Please write every entry out again, exactly as it reads below.

*** EXERCISE DATA ***

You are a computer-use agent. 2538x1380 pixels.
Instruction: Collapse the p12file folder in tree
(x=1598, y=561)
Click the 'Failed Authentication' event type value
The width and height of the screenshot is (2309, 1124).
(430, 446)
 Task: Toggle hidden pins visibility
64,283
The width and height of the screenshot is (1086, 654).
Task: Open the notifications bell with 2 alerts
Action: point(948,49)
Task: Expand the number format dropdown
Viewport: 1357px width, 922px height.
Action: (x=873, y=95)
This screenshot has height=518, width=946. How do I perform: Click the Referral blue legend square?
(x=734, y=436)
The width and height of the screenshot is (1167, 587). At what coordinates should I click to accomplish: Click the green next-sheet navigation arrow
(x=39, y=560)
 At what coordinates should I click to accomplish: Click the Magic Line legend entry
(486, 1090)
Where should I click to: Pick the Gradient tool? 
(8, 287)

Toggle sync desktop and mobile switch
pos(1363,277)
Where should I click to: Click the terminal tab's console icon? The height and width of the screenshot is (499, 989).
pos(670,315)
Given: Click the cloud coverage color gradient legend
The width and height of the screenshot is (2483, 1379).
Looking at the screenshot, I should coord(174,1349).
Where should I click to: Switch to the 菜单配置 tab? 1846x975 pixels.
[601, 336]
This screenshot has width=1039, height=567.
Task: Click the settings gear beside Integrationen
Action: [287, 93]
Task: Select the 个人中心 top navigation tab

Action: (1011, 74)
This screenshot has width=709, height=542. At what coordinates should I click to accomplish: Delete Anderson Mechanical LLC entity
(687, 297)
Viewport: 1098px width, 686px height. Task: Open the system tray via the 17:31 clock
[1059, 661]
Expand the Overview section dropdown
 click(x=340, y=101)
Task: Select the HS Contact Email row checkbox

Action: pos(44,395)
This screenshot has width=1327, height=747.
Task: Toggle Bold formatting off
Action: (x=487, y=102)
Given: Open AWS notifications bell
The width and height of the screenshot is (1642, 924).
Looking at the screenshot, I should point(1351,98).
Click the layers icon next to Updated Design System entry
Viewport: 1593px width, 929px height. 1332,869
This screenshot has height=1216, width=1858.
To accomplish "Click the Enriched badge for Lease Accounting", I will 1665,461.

*** End of EXERCISE DATA ***

### WRITTEN ANSWER
You are a computer-use agent. 2538x1380 pixels.
Instruction: Collapse the p12file folder in tree
(x=1598, y=561)
Click the 'Failed Authentication' event type value
The width and height of the screenshot is (2309, 1124).
(430, 446)
 Task: Toggle hidden pins visibility
64,283
The width and height of the screenshot is (1086, 654).
Task: Open the notifications bell with 2 alerts
Action: point(948,49)
Task: Expand the number format dropdown
Viewport: 1357px width, 922px height.
Action: (x=873, y=95)
This screenshot has height=518, width=946. How do I perform: Click the Referral blue legend square?
(x=734, y=436)
The width and height of the screenshot is (1167, 587). At what coordinates should I click to accomplish: Click the green next-sheet navigation arrow
(x=39, y=560)
 At what coordinates should I click to accomplish: Click the Magic Line legend entry
(486, 1090)
Where should I click to: Pick the Gradient tool? 
(8, 287)

Toggle sync desktop and mobile switch
pos(1363,277)
Where should I click to: Click the terminal tab's console icon? The height and width of the screenshot is (499, 989).
pos(670,315)
Given: Click the cloud coverage color gradient legend
The width and height of the screenshot is (2483, 1379).
Looking at the screenshot, I should coord(174,1349).
Where should I click to: Switch to the 菜单配置 tab? 1846x975 pixels.
[601, 336]
This screenshot has width=1039, height=567.
Task: Click the settings gear beside Integrationen
Action: [287, 93]
Task: Select the 个人中心 top navigation tab

Action: (1011, 74)
This screenshot has width=709, height=542. At what coordinates should I click to accomplish: Delete Anderson Mechanical LLC entity
(687, 297)
Viewport: 1098px width, 686px height. Task: Open the system tray via the 17:31 clock
[1059, 661]
Expand the Overview section dropdown
 click(x=340, y=101)
Task: Select the HS Contact Email row checkbox

Action: pos(44,395)
This screenshot has width=1327, height=747.
Task: Toggle Bold formatting off
Action: (x=487, y=102)
Given: Open AWS notifications bell
The width and height of the screenshot is (1642, 924).
Looking at the screenshot, I should point(1351,98).
Click the layers icon next to Updated Design System entry
Viewport: 1593px width, 929px height. 1332,869
This screenshot has height=1216, width=1858.
To accomplish "Click the Enriched badge for Lease Accounting", I will 1665,461.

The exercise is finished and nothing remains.